---------- PASAJE
Tenme un poco de paciencia, tinta. Saldré a buscar para ti las historias que se esconden tras los muros y a veces asoman sin tapabocas por las ventanas. Tal vez podamos escribir tú y yo en los muchos espacios vacíos de la agenda los nombres de los que estamos vivos y ojalá lo sigamos estando, porque a mí no me gusta contar a los muertos, me duele y quizá prefiero guardarlos en la memoria. Pero seremos tantos que no habrá suficientes renglones. Pudieran ser nada más los nombres de los valientes, aunque siguen siendo muchos; los encuentro a diario limpiando parabrisas en los semáforos, saliendo por docenas de las fábricas o laborando en los centros comerciales, en el mercado, las tiendas, las panaderías, las oficinas, los puestos callejeros y, sobre todo, en los hospitales. Mejor anotaremos en los renglones solitarios las consignas que gritaremos mañana y el nombre de las estatuas que será obligación derribar cuando las calles sean recuperadas. No olvidemos registrar los nombres de los falsos superhombres que nos embaucaron por décadas y que hoy han muerto llevándose a la tumba sus ridículos poderes envueltos en sus capas o desechos en sus músculos inútiles.
--------------------
• [CONSIGNAS]
• 1. ¿Qué lugares enumera el pasaje después de las palabras «laborando en» como sitios donde están los valientes? Menciónelos todos.
• 2. Responda según el pasaje:
(a) ¿A quién se le pide un poco de paciencia?
(b) ¿Qué hacen los valientes en los semáforos?
(c) ¿Qué se llevaron a la tumba los falsos superhombres?
Las líneas no intervienen en estas tareas.
---------- DATOS DE ENTRADA
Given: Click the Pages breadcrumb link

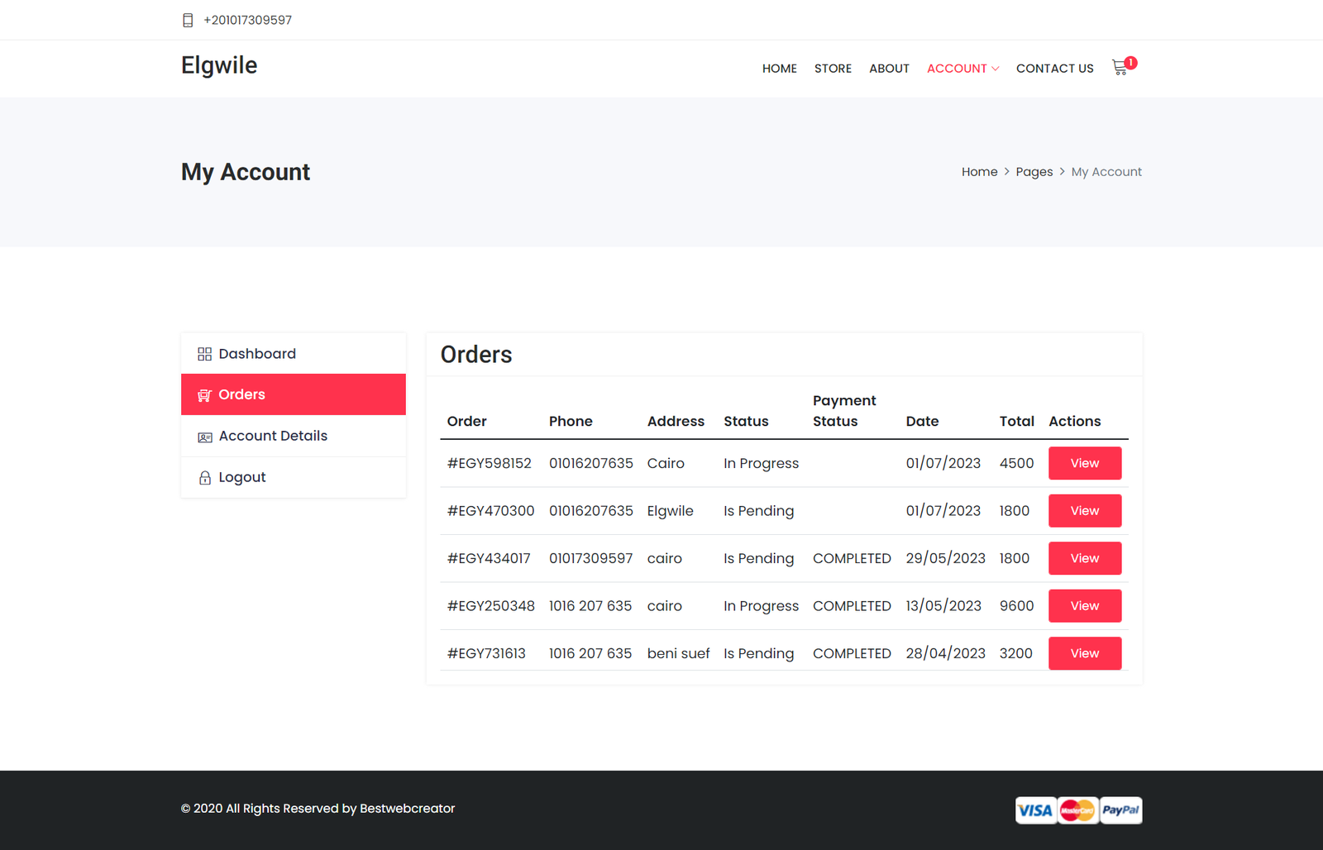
--------------------
• [LISTA DE RESPUESTAS]
• 1. Los centros comerciales, el mercado, las tiendas, las panaderías, las oficinas, los puestos callejeros y los hospitales.

• 2.
(a) A la tinta.
(b) Limpian parabrisas.
(c) Sus ridículos poderes.